“Tudo pode dar certo” (Whatever Works)
“Tudo pode dar certo” (Whatever Works)
O velho e bom Woody, ele te deixa um tanto atarantado(a) nas preliminares, chega-se a pensar no declínio irrevogável da verve, ou então que a tela exibe somente uma massa pasteurizada sem atrativo algum para jovens de antanho, reservando alguma serventia para jovens de agora e olhe lá, mas, cuide-se, o leão não está completamente banguela e a peça teatral proposta te surpreende.
Larry David faz Woody, cujo intelecto parece nunca ter envelhecido e ao mesmo tempo nunca ter sido jovem ou mesmo jovial, desde os 70 a hipocondria, o cinismo e a desilusão incorporam seu repertório, são fixações desse artista, mas aqui Woody sabe as respostas e finca os dois pés na Nova Era – transformação, ainda que tardia, é o melhor remédio.
O Larry David que personifica Mister Allen puxa uma perna, foi indicado para o prêmio Nobel de física, tem 58 anos, lava as mãos sistematicamente, tentou se matar 3 vezes, detesta sexo – “afinal, o que significa aquele malabarismo todo, só para procriar mais idiotas(?)” e o destino virá bater à sua porta na forma de uma bela jovem sem teto e culturalmente incompatível com seu saber majestoso.
Tudo é farsesco em “Whatever ...”, a metralhadora giratória de Allen, que começa nas cansativas teclas de cristianismo, judaísmo, racismo, etc., ganhou novos timbres nessa peça, que se sobressaem através de inocentes diálogos e por fim toda crítica proposta – seja ela sócio-cultural, econômica, religiosa, política, e o que mais seja permissível incluir no balaio, desemboca no patamar da existência.
David tem ataques de pânico, canta “parabéns à você” quando lava as mãos, Evan Rachel Wood, a sem teto, termina absorvendo o raciocínio ácido de seu mentor, eles se casam, um belo dia a sogra aparece e ao se deparar com o genro – careca, decadente, de camiseta regata e chinelos ela cai para traz. David indaga se ela preferiria que a filha tivesse se casado com o Campeão da Pesca de Bagre no Mississipi, ela retruca: seria melhor se minha filha tivesse se casado com o próprio bagre.

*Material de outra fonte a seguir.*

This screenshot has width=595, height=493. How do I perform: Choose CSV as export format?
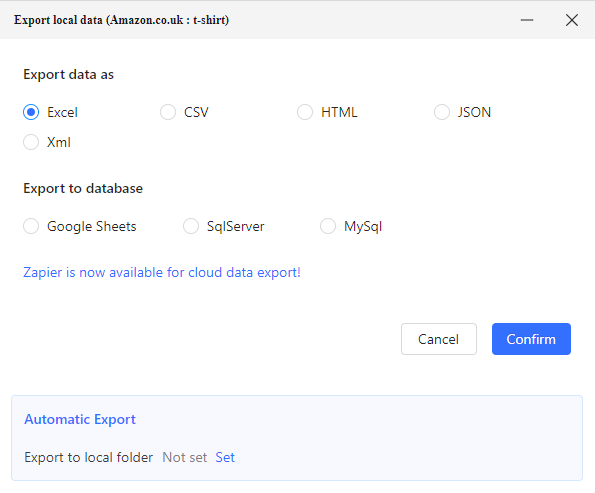click(168, 112)

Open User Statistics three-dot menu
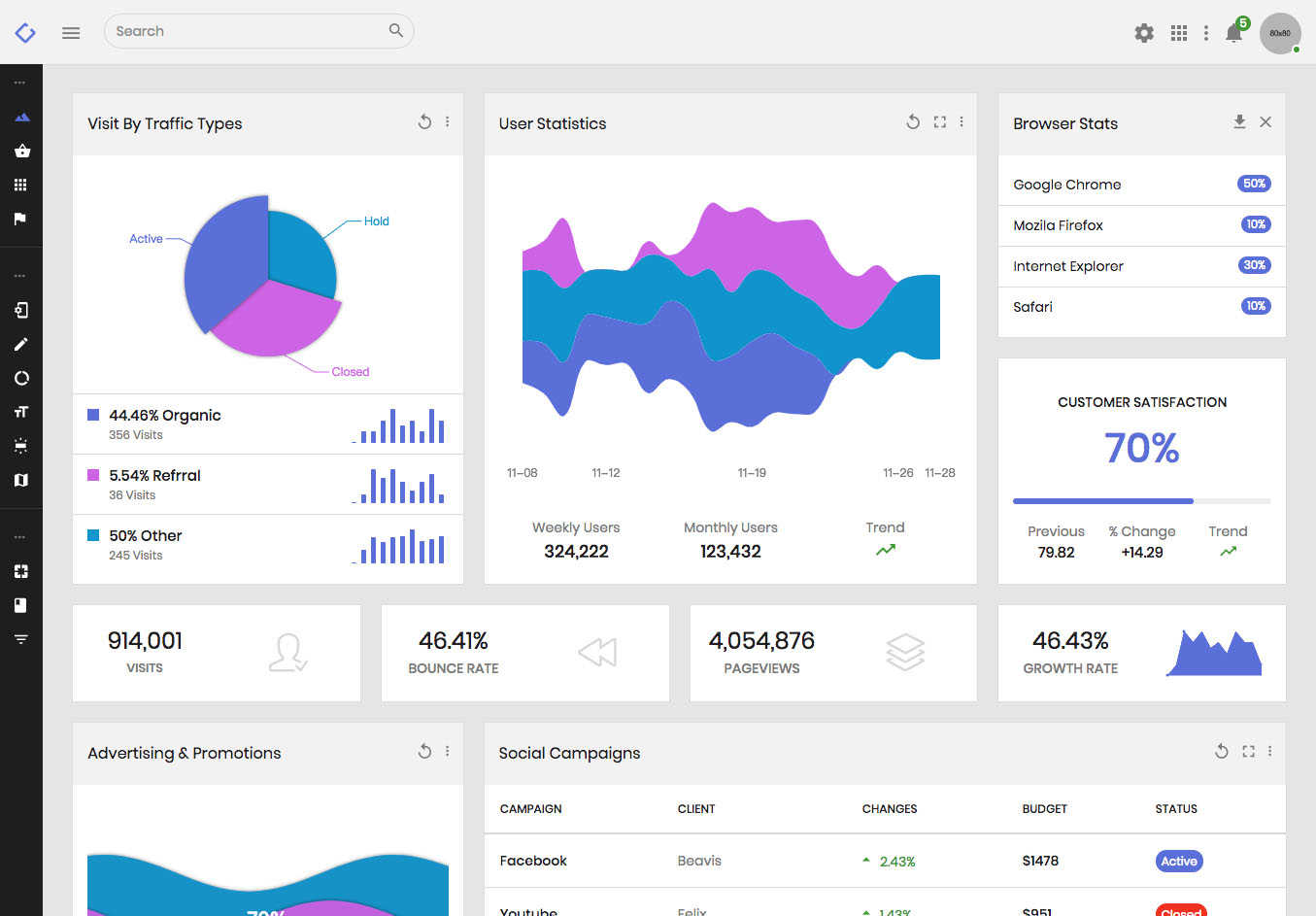tap(962, 122)
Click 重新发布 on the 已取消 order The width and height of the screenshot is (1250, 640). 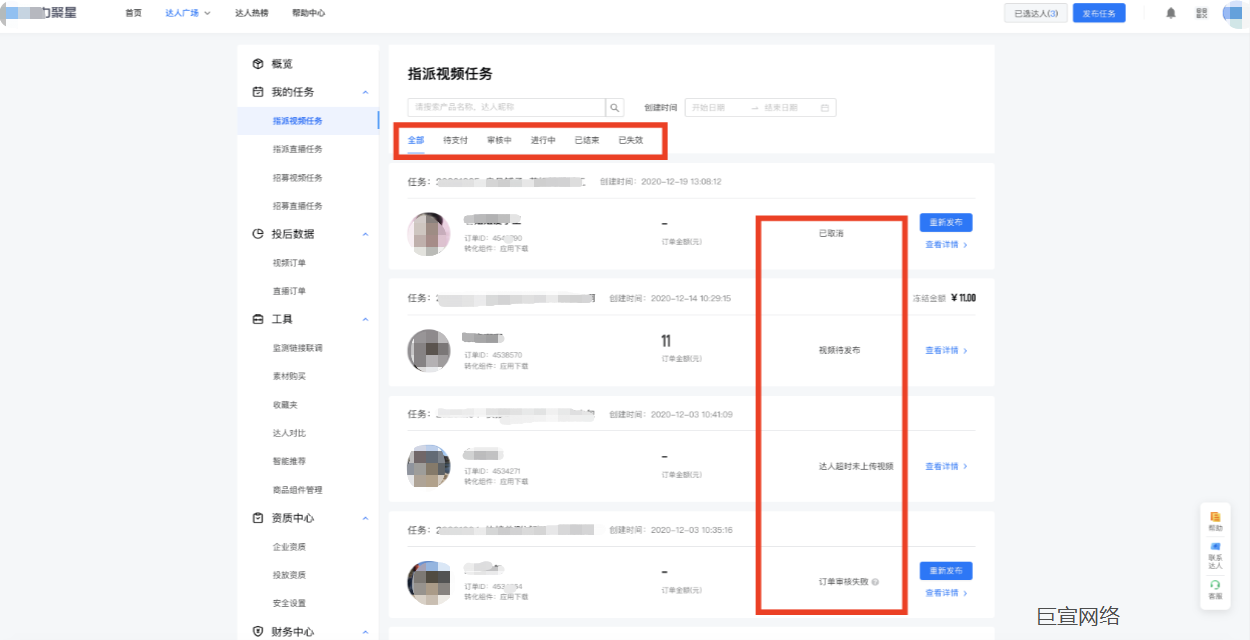(944, 222)
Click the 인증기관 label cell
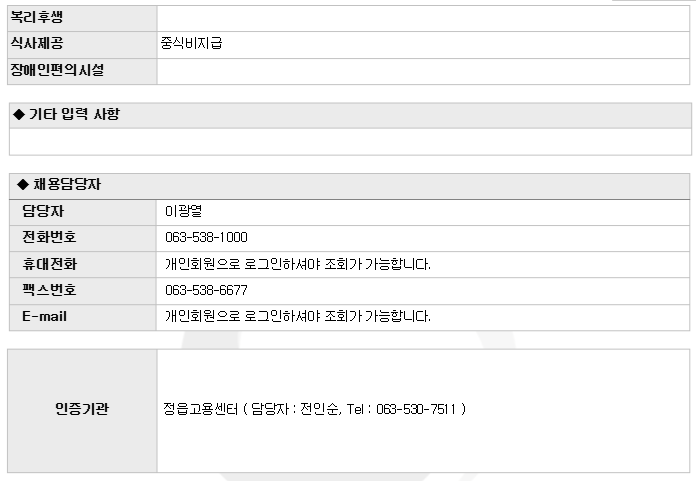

Todos os envolvidos na trama estão na toada de jogar fora velhos conceitos em nome da tão almejada felicidade. Allen propõe que essa mudança ocorra num piscar de olhos, afinal essa é uma comédia leve e não dirigida por um amador querendo o sucesso a qualquer preço, valendo lembrar em qualquer tempo que os altos e baixos do presente diretor estão acima do medíocre lusco fusco reinante.
Allen insiste em dizer que estamos sós na caminhada, que não existe nada além da nossa própria determinação (e sorte), o que vai na contramão dos adeptos da Convergência Harmônica, que pregam o contrário, que tudo é uma confluência de energias e que nossa realidade não passa de um sonho a ser desfeito de uma hora para outra.
Seja lá o que for, a premissa do diretor começa pelo título original, talvez seja o também músico Woody Allen dando o tom – qualquer coisa que você faça pela sua felicidade - e pela do próximo - vai funcionar.
Verdade infalível em qualquer plano.